Speed up bulk-rendering of Banzai fields that are not cached in the database
Follow-up from https://gitlab.com/gitlab-org/gitlab-ce/issues/43140
tl;dr: rendering commits is slow and still takes too many SQL queries, even after the work that went into https://gitlab.com/gitlab-org/gitlab-ce/merge_requests/21500
Banzai, our markdown processor, has an interface to render a collection of objects - Banzai::ObjectRenderer
. This attempts to reduce the number of SQL queries required to render the collection by aggregating reference lookups across all the documents.
Rendering a document has three steps - running the pipeline to convert markdown to HTML(render); postprocessing; and redaction.
At present, only references in the latter two steps are aggregated. This is because, typically, we only run the first stage once - the content is cached in the database. So while the initial render of a collection of notes is slow, subsequent renders are very fast.
However, we've since extended the ObjectRenderer
to handle collections of commits. These do not have persistent storage associated with them, so the unoptimized render step must run every time the commits are viewed. This is slow and performs needless N+1 SQL queries for users, projects, groups, labels, milestones, epics... anything that can be referenced in GFM.

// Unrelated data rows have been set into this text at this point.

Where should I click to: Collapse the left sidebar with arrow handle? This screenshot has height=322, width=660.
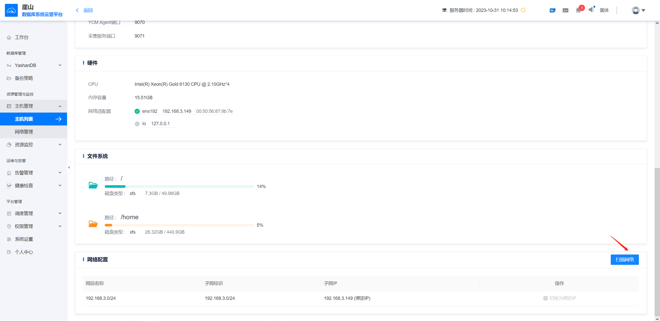[69, 167]
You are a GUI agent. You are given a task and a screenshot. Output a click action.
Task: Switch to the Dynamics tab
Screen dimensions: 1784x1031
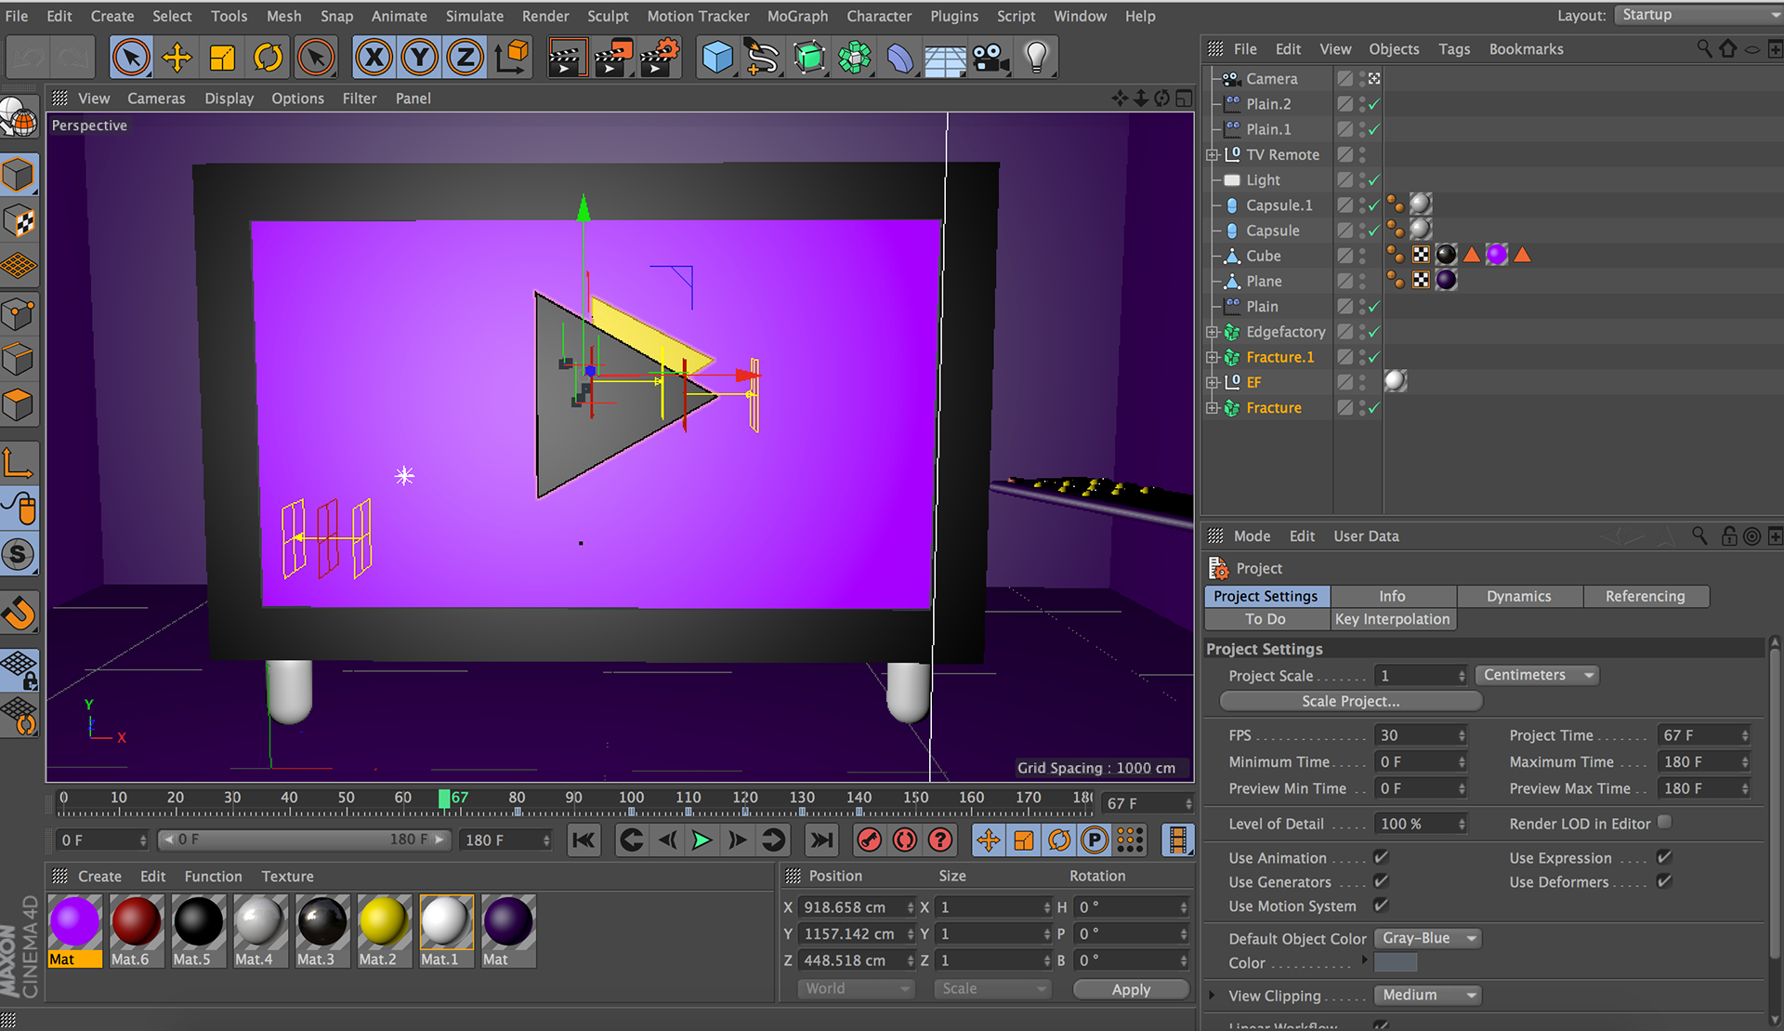tap(1518, 596)
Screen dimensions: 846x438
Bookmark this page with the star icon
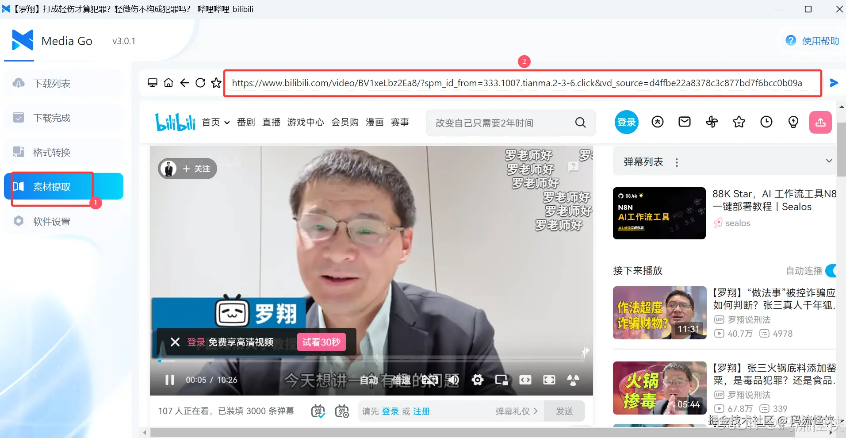216,83
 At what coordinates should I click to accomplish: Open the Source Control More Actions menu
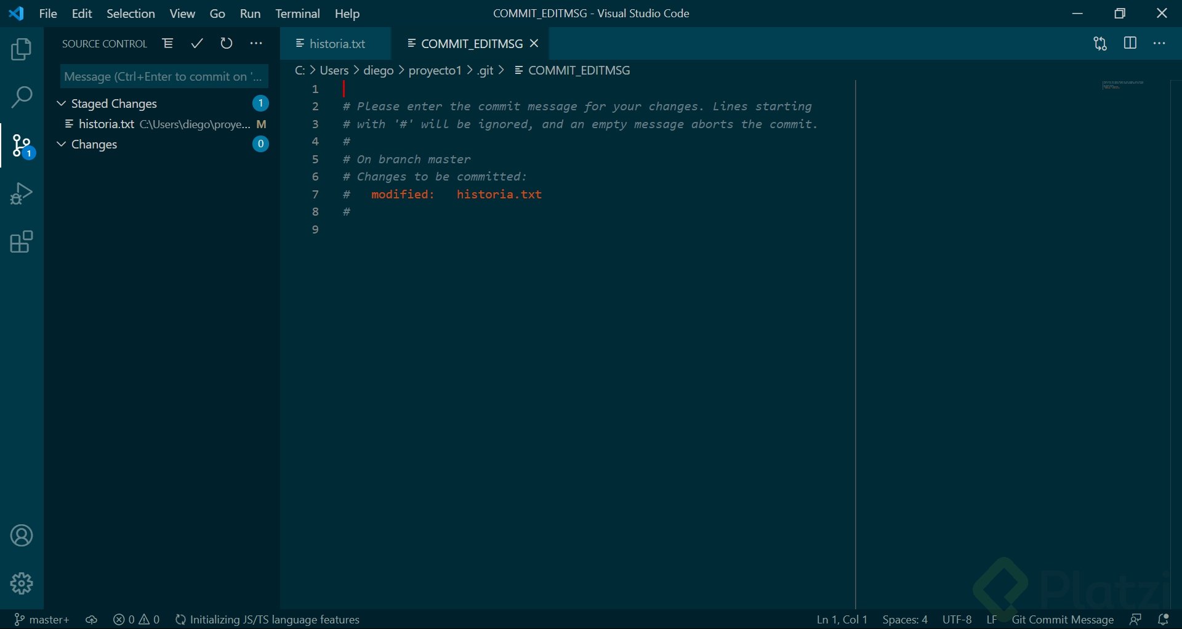pyautogui.click(x=256, y=43)
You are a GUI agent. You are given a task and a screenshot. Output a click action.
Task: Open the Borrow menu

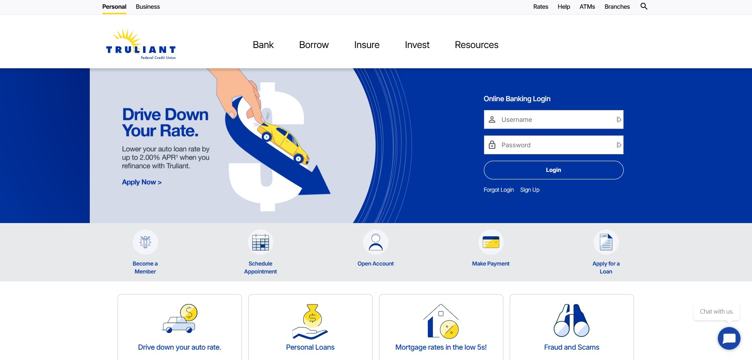pyautogui.click(x=314, y=44)
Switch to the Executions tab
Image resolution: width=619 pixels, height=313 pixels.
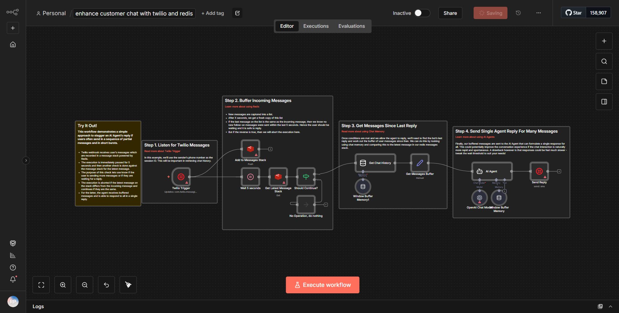pyautogui.click(x=316, y=26)
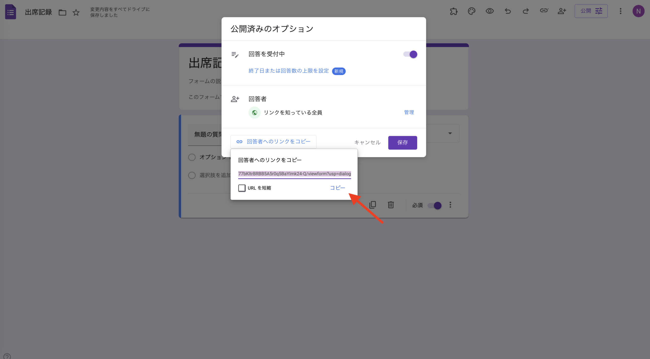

Two major options present themselves:
- Improve Banzai rendering to aggregate references in the first step
- Add some form of persistent storage to commits
Two options for the second:
- Redis caching
- A database table like:
create_table :markdown_column_caches do |t|
t.references :project
t.string :key
t.integer :version # for cache invalidation
t.string :html # the unredacted output
end
Either would be fine from my point of view, but perhaps the database team strongly disapproves of the latter proposal.